Autorin: Nikki Henderson
Die Vendée Globe ist zweifellos das schwierigste Sportevent überhaupt: Es gibt weder Zwischenstopps noch Versorgung bei einer Einhandsegel-Weltreise.
Es ist ein Rennen der Extreme: kurze vom Segelwechsel unterbrochene Ruhezeiten, Kurseinstellungen oder Kurswechsel; eisige Gewässer und Winde des Südlichen Ozeans; fast unerträgliche Hitze bei den zwei Überquerungen des Äquators; unablässig zwischen 40 und 50 Knoten schwankende, tobende Windstöße; aber auch unbeständige Bedingungen mit Windstille in den Kalmen.
Es ist eine körperliche Herausforderung, aber die emotionale Ebene spielt bei solch einem Rennen ebenfalls eine große Rolle.
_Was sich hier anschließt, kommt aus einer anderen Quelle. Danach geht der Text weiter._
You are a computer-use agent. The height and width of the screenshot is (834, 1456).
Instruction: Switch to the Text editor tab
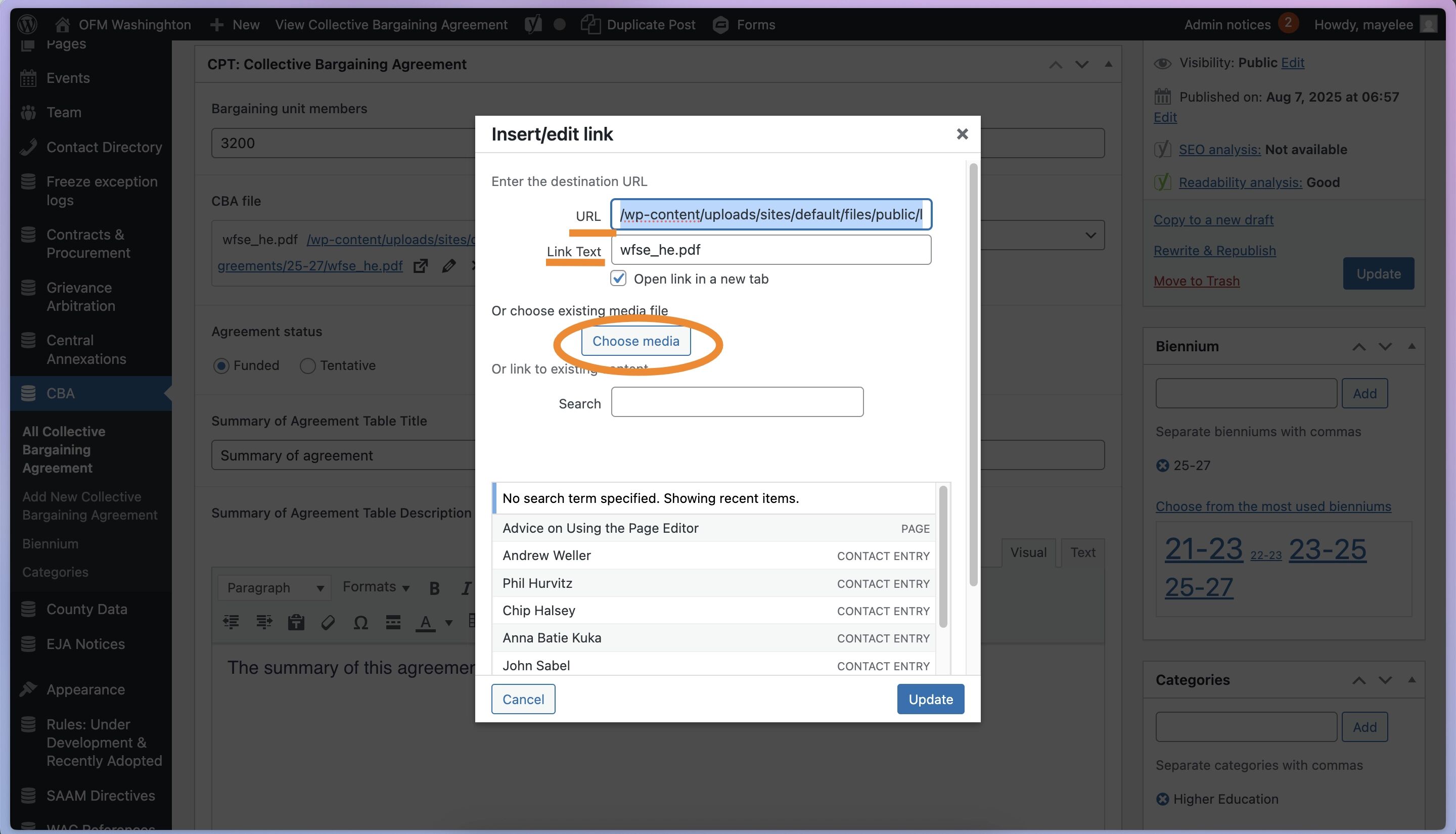pos(1082,552)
Sie verbringen Monate, ohne Ihre Familie und Freunde zu sehen. Sie können ein Gefühl der Hilflosigkeit verspüren, wenn ein geliebter Mensch Sie braucht. Die Stimmung schwankt zwischen starken Emotionen: Tiefes Bedauern nach dem Treffen schlechter Entscheidungen, Glücksmomente, wenn Sie vorwärtskommen, Adrenalinschübe bei jeder Aktualisierung der Platzierung, auf eine harte Probe gestellte Instinkte, wenn Sie immer wieder aufs Neue versuchen den guten Willen von Mutter Natur vorherzusehen. Und natürlich ist da der „Einhand“-Aspekt: Wie behält man ein gesundes Gleichgewicht, um nicht in Einsamkeit zu versinken? Wie kommt man mit diesen inneren Stimmen und dem Mangel an Ablenkungen klar?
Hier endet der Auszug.